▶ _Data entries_
******************************

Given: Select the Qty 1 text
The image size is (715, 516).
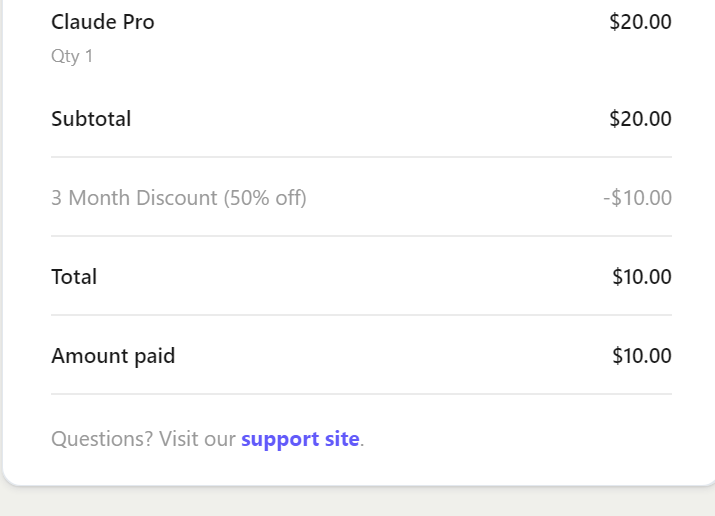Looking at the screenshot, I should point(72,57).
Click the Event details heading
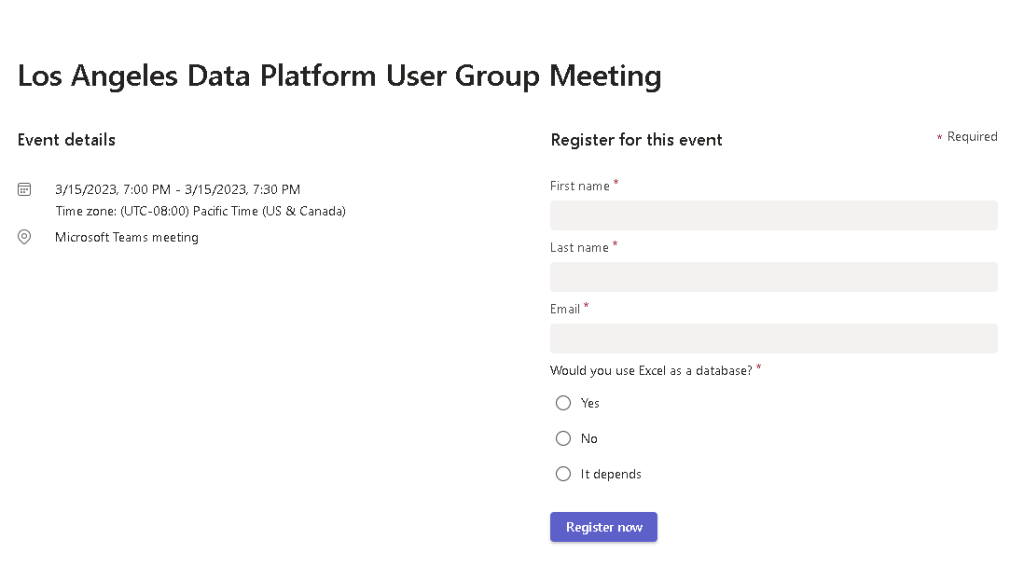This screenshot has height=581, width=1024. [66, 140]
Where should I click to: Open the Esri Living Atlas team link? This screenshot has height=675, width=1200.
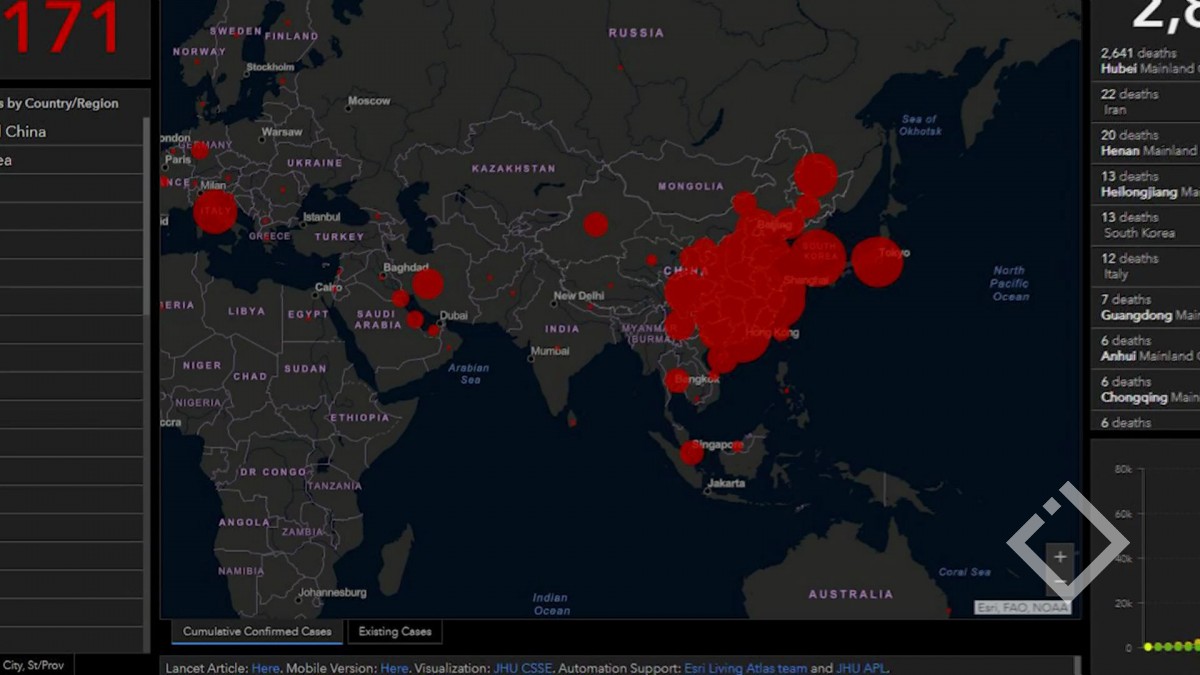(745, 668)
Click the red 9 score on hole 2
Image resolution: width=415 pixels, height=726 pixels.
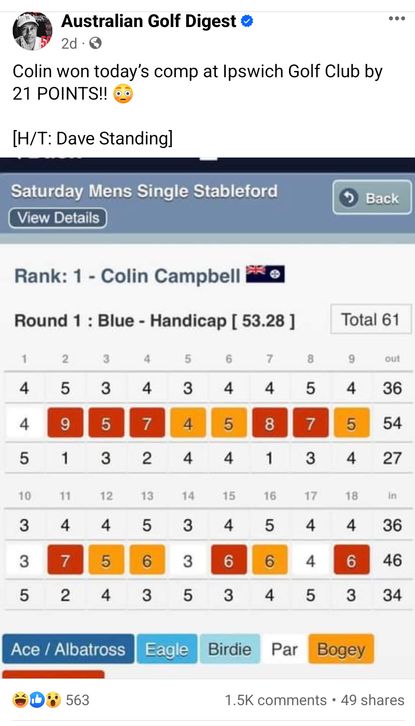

******************************

▶ _Exercise_
Write out every entry above exactly, minus the pictures.

▶ _Solution to the problem_
Given: Select the Qty 1 text
The image size is (715, 516).
Looking at the screenshot, I should point(72,57).
Click the Event details heading
This screenshot has height=581, width=1024. [66, 140]
Where should I click to: Open the Esri Living Atlas team link? This screenshot has height=675, width=1200.
(745, 668)
Click the red 9 score on hole 2
Image resolution: width=415 pixels, height=726 pixels.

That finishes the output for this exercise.